Pro-Biafra supporters march through the streets of Aba, southeastern Nigeria calling for Nnamdi Kanu's release. (AFP / Pius Utomi Ekpei) |
In the wider southeast, Kanu's IPOB group seems to enjoy VIP
status.
It operates with martial discipline, has chapters in many
southeast states and uses code names.
With Kanu behind bars, IPOB is suspicious of strangers,
fearing they are agents of the federal government.
The suspicious atmosphere is aggravated by long-standing
ethnic animosities in a country that before colonial rule was a multitude of
kingdoms and tribal states and today is home to some 500 ethnic groups, with
Yoruba, Hausa and Igbo the three largest.
The ethnic divisions are being aggravated in a worsening
economic climate caused by the fall in global oil prices, which has drastically
cut government revenues from exports.
Ethnic tensions escalate
Ijaws from the south who want a fairer share of oil revenue
have started to attack pipelines and facilities again, threatening the Yoruba
in the southwest where many oil companies have their bases.
The mostly Kanuri fighters of the Islamist group Boko Haram
have attacked the Hausa - and everybody else -- in the northeast in their quest
for a hardline Islamic state.
And nomadic Fulani cattle herders have stepped up attacks
against farmers, mostly in the religiously mixed central states.
A man shows his scars after surviving a Fulani Herdsmen machete attack in southeast Nigeria. (AFP / Stefan Heunis) |
In the southeast, where the Igbo people dominate, IPOB alleges
it is being purposefully sidelined by the others. Many claim the region and its
people have been "punished" for what happened in the 1960s.
We got a taste of this chronic paranoia firsthand. Before
coming to Port Harcourt, we had arranged for a driver, who happened to be
Yoruba.
"It's for your own safety"
Apparently this was a big mistake -- IPOB's chief of
security advises me to get rid of the Yoruba driver in case he's a spy for the
federal government. It's "for your own safety," he said, assigning us
a new Igbo driver and an IPOB bodyguard.
The chief of security, wearing a Fossil watch and
caramel-coloured crocodile leather shoes, explained why he can't trust Yoruba,
Hausa or Fulani people.
"They don't understand our struggle," he said.
We drove from Port Harcourt to Aba, an expressway through
verdant countryside with frequent military and police checkpoints -- nearly as
many as in the Boko Haram-ravaged northeast, Stefan remarked.
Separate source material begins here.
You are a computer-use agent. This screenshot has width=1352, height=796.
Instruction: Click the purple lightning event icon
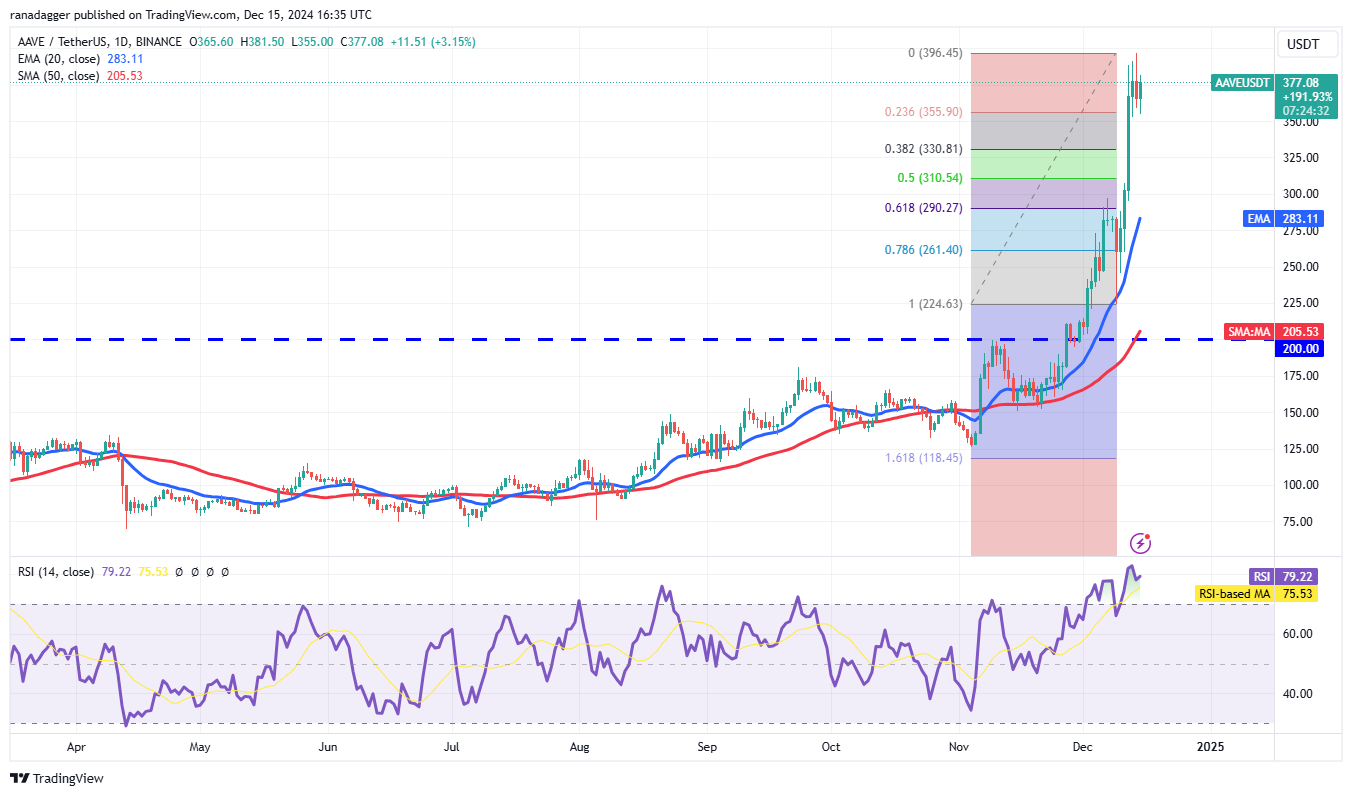point(1140,543)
Pro-Biafra supporters during a rally in the southeast town of Aba in November, 2015. (AFP / Pius Utomi Ekpei) |
We met with many people who said they were injured by
security forces during peaceful protests. Some had amputated legs, one man had
lost an eye.
They showed us bullet wounds and told us that during three
separate protests Nigerian security forces shot "indiscriminately"
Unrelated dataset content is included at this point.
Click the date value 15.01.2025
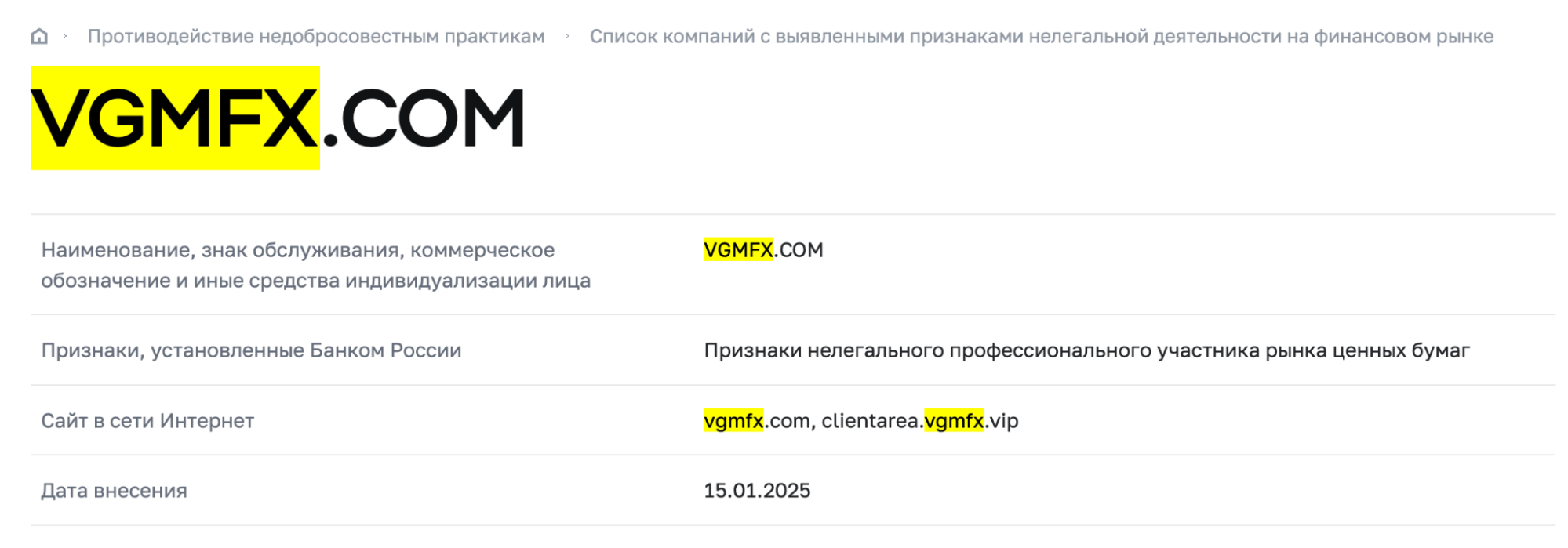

into the crowd. They said the Nigerian army dumped dead protesters into mass
graves.
Others described the hazards of life as a pro-Biafra
supporter. They said friends and family just disappeared if police found them
with a red, black and green Biafra flag, or pro-Biafra photos on their
cellphones and that random street skirmishes with Nigerian security forces were
common.
Little, if any, of this news gets reported in the daily papers
that I read in Lagos.
Like Boko Haram in the north, it's difficult to report on
IPOB and the pro-Biafra movement. There are many versions of events. Without
being there when it happens, it's next to impossible knowing whose version to
trust.
IPOB, which claims it is a peaceful movement, has been
described by prosecutors as a terrorist organisation, with Kanu allegedly
sourcing arms to "levy war against Nigeria" and telling Radio Biafra
listeners to "burn down as many police stations as possible" and
"kill" policemen and military personnel.
Our new driver certainly had a cavalier attitude towards
police. At several checkpoints, he hung out the window of his luxury Lexus SUV
and shouted Kanu's trademark phrase "the zoo must fall" -- the
"zoo" being Nigeria.
But surprisingly, instead of getting arrested, police
officers broke into smiles and shouted "God bless you!"
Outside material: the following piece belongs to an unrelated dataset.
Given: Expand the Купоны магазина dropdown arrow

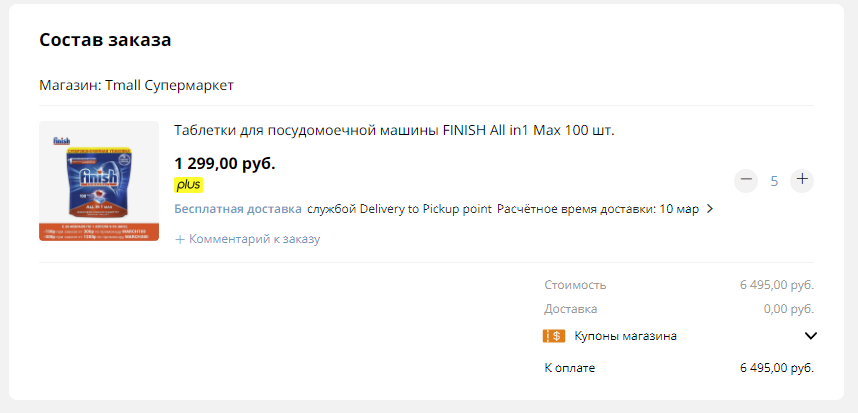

A protest in support of Nnamdi Kanu in Aba, southeast Nigeria, in November, 2015. (AFP / Pius Utomi Ekpei) |
Another young police officer leaned into the car to say
"Do you know we are suffering? We are scapegoats."
On the way back from Aba our driver started blasting Rod
Stewart's "Rhythm Of My Heart", turned on the hazard lights and
started driving into oncoming traffic to beat the rush, a privilege usually
reserved for Nigeria's "big men" -- top politicians, army heads of
staff and oil executives.
The ride was as exhilirating as a rollercoaster -- and made
me just as nauseous, too. I started praying for a cop to pull us over and tell
us to get back on the right side of the road. Unfortunately my prayers weren't
asnwered, but I was very grateful when we arrived at the hotel.
The next leg of the journey took us north to Nsukka, the
bucolic university town with manicured lawns immortalised in Chimamanda Ngozi
Adichie's "Half of a Yellow Sun" as the home of a revolutionary
academic who fights for Biafran independence.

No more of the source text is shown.